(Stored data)
==*==

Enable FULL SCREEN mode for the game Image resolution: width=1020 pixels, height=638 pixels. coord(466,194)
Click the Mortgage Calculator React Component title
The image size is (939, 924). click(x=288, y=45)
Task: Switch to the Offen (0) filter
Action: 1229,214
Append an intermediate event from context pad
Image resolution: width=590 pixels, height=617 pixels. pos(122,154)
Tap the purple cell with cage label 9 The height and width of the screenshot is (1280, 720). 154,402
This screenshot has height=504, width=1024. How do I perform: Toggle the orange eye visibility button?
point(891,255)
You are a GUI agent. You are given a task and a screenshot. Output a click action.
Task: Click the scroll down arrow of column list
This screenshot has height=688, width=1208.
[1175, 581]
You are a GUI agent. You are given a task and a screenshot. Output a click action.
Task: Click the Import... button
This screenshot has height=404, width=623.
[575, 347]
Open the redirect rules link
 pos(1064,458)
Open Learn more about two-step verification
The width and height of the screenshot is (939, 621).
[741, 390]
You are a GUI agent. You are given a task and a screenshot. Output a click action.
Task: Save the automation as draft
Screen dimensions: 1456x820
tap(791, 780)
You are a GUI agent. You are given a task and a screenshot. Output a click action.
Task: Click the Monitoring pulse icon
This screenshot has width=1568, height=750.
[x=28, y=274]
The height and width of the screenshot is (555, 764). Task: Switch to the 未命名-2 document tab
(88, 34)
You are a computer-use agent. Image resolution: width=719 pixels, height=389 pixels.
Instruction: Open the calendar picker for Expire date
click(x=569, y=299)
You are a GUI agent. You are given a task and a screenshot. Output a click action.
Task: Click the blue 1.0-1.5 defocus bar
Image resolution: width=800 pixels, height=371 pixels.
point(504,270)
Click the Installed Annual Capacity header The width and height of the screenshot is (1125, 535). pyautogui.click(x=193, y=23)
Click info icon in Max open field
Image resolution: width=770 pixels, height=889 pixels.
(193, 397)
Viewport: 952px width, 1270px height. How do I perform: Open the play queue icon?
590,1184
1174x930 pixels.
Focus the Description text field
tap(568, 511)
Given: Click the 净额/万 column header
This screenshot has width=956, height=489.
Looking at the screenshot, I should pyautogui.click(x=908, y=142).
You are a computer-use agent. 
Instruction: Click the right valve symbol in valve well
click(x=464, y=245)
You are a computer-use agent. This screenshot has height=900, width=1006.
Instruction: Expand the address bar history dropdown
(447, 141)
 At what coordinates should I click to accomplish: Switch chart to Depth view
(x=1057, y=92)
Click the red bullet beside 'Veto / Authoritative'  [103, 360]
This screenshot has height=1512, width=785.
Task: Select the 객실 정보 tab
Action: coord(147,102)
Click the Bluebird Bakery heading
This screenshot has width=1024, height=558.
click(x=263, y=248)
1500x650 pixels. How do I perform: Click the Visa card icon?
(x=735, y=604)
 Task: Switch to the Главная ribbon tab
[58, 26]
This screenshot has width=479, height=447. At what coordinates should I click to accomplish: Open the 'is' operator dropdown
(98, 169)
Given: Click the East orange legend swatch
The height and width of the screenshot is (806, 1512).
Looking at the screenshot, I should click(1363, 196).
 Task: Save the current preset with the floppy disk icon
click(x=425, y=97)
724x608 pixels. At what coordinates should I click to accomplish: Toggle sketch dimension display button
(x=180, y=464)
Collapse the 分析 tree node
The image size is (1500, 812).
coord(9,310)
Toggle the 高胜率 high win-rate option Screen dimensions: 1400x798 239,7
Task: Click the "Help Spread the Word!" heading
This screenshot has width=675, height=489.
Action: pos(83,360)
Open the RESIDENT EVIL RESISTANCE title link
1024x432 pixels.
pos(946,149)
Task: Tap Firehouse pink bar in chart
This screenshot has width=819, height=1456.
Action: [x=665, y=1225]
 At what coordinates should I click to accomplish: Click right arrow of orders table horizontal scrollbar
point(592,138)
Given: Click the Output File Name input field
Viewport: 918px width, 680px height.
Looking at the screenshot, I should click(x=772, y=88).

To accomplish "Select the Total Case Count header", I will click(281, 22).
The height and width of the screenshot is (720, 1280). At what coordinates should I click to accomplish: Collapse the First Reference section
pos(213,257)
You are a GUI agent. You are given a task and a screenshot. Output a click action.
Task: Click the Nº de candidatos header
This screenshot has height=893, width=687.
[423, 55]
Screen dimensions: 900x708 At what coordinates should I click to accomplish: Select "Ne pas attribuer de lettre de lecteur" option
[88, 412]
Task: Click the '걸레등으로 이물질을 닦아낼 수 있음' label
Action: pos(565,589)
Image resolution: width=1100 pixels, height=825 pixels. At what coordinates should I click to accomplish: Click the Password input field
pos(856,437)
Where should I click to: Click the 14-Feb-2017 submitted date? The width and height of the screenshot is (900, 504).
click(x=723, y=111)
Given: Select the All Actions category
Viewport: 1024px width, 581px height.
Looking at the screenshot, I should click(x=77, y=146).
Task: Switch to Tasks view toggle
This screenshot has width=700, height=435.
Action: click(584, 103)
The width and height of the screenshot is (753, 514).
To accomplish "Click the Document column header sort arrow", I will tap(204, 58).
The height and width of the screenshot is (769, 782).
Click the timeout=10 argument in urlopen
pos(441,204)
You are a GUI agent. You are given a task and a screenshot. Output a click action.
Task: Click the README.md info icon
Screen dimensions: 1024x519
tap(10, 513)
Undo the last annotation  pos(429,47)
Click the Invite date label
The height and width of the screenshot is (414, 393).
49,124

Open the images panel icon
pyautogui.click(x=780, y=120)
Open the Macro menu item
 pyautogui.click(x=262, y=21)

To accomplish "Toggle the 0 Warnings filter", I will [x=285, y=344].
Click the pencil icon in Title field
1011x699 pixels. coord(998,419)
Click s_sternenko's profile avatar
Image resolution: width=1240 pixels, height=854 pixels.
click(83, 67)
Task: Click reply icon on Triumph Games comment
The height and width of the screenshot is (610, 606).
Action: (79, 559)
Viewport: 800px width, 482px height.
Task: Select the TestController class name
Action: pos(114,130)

==*==

**TASK DETAILS**
The records above need to be output again, verbatim.

**EXERCISE SOLUTION**
Enable FULL SCREEN mode for the game Image resolution: width=1020 pixels, height=638 pixels. coord(466,194)
Click the Mortgage Calculator React Component title
The image size is (939, 924). click(x=288, y=45)
Task: Switch to the Offen (0) filter
Action: 1229,214
Append an intermediate event from context pad
Image resolution: width=590 pixels, height=617 pixels. pos(122,154)
Tap the purple cell with cage label 9 The height and width of the screenshot is (1280, 720). 154,402
This screenshot has height=504, width=1024. How do I perform: Toggle the orange eye visibility button?
point(891,255)
You are a GUI agent. You are given a task and a screenshot. Output a click action.
Task: Click the scroll down arrow of column list
This screenshot has height=688, width=1208.
[1175, 581]
You are a GUI agent. You are given a task and a screenshot. Output a click action.
Task: Click the Import... button
This screenshot has height=404, width=623.
[575, 347]
Open the redirect rules link
 pos(1064,458)
Open Learn more about two-step verification
The width and height of the screenshot is (939, 621).
[741, 390]
You are a GUI agent. You are given a task and a screenshot. Output a click action.
Task: Save the automation as draft
Screen dimensions: 1456x820
tap(791, 780)
You are a GUI agent. You are given a task and a screenshot. Output a click action.
Task: Click the Monitoring pulse icon
This screenshot has width=1568, height=750.
[x=28, y=274]
The height and width of the screenshot is (555, 764). Task: Switch to the 未命名-2 document tab
(88, 34)
You are a computer-use agent. Image resolution: width=719 pixels, height=389 pixels.
Instruction: Open the calendar picker for Expire date
click(x=569, y=299)
You are a GUI agent. You are given a task and a screenshot. Output a click action.
Task: Click the blue 1.0-1.5 defocus bar
Image resolution: width=800 pixels, height=371 pixels.
point(504,270)
Click the Installed Annual Capacity header The width and height of the screenshot is (1125, 535). pyautogui.click(x=193, y=23)
Click info icon in Max open field
Image resolution: width=770 pixels, height=889 pixels.
(193, 397)
Viewport: 952px width, 1270px height. How do I perform: Open the play queue icon?
590,1184
1174x930 pixels.
Focus the Description text field
tap(568, 511)
Given: Click the 净额/万 column header
This screenshot has width=956, height=489.
Looking at the screenshot, I should pyautogui.click(x=908, y=142).
You are a computer-use agent. 
Instruction: Click the right valve symbol in valve well
click(x=464, y=245)
You are a computer-use agent. This screenshot has height=900, width=1006.
Instruction: Expand the address bar history dropdown
(447, 141)
 At what coordinates should I click to accomplish: Switch chart to Depth view
(x=1057, y=92)
Click the red bullet beside 'Veto / Authoritative'  [103, 360]
This screenshot has height=1512, width=785.
Task: Select the 객실 정보 tab
Action: coord(147,102)
Click the Bluebird Bakery heading
This screenshot has width=1024, height=558.
click(x=263, y=248)
1500x650 pixels. How do I perform: Click the Visa card icon?
(x=735, y=604)
 Task: Switch to the Главная ribbon tab
[58, 26]
This screenshot has width=479, height=447. At what coordinates should I click to accomplish: Open the 'is' operator dropdown
(98, 169)
Given: Click the East orange legend swatch
The height and width of the screenshot is (806, 1512).
Looking at the screenshot, I should click(1363, 196).
 Task: Save the current preset with the floppy disk icon
click(x=425, y=97)
724x608 pixels. At what coordinates should I click to accomplish: Toggle sketch dimension display button
(x=180, y=464)
Collapse the 分析 tree node
The image size is (1500, 812).
coord(9,310)
Toggle the 高胜率 high win-rate option Screen dimensions: 1400x798 239,7
Task: Click the "Help Spread the Word!" heading
This screenshot has width=675, height=489.
Action: pos(83,360)
Open the RESIDENT EVIL RESISTANCE title link
1024x432 pixels.
pos(946,149)
Task: Tap Firehouse pink bar in chart
This screenshot has width=819, height=1456.
Action: [x=665, y=1225]
 At what coordinates should I click to accomplish: Click right arrow of orders table horizontal scrollbar
point(592,138)
Given: Click the Output File Name input field
Viewport: 918px width, 680px height.
Looking at the screenshot, I should click(x=772, y=88).

To accomplish "Select the Total Case Count header", I will click(281, 22).
The height and width of the screenshot is (720, 1280). At what coordinates should I click to accomplish: Collapse the First Reference section
pos(213,257)
You are a GUI agent. You are given a task and a screenshot. Output a click action.
Task: Click the Nº de candidatos header
This screenshot has height=893, width=687.
[423, 55]
Screen dimensions: 900x708 At what coordinates should I click to accomplish: Select "Ne pas attribuer de lettre de lecteur" option
[88, 412]
Task: Click the '걸레등으로 이물질을 닦아낼 수 있음' label
Action: pos(565,589)
Image resolution: width=1100 pixels, height=825 pixels. At what coordinates should I click to accomplish: Click the Password input field
pos(856,437)
Where should I click to: Click the 14-Feb-2017 submitted date? The width and height of the screenshot is (900, 504).
click(x=723, y=111)
Given: Select the All Actions category
Viewport: 1024px width, 581px height.
Looking at the screenshot, I should click(x=77, y=146).
Task: Switch to Tasks view toggle
This screenshot has width=700, height=435.
Action: click(584, 103)
The width and height of the screenshot is (753, 514).
To accomplish "Click the Document column header sort arrow", I will tap(204, 58).
The height and width of the screenshot is (769, 782).
Click the timeout=10 argument in urlopen
pos(441,204)
You are a GUI agent. You are given a task and a screenshot. Output a click action.
Task: Click the README.md info icon
Screen dimensions: 1024x519
tap(10, 513)
Undo the last annotation  pos(429,47)
Click the Invite date label
The height and width of the screenshot is (414, 393).
49,124

Open the images panel icon
pyautogui.click(x=780, y=120)
Open the Macro menu item
 pyautogui.click(x=262, y=21)

To accomplish "Toggle the 0 Warnings filter", I will [x=285, y=344].
Click the pencil icon in Title field
1011x699 pixels. coord(998,419)
Click s_sternenko's profile avatar
Image resolution: width=1240 pixels, height=854 pixels.
click(83, 67)
Task: Click reply icon on Triumph Games comment
The height and width of the screenshot is (610, 606).
Action: (79, 559)
Viewport: 800px width, 482px height.
Task: Select the TestController class name
Action: pos(114,130)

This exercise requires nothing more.